» Try it:
What is needed is an exact copy of all the records, written out in full.

» Records drawn from a dataset:

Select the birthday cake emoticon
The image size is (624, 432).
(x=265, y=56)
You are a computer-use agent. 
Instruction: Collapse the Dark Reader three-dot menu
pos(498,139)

» Written answer:
Select the birthday cake emoticon
The image size is (624, 432).
(x=265, y=56)
You are a computer-use agent. 
Instruction: Collapse the Dark Reader three-dot menu
pos(498,139)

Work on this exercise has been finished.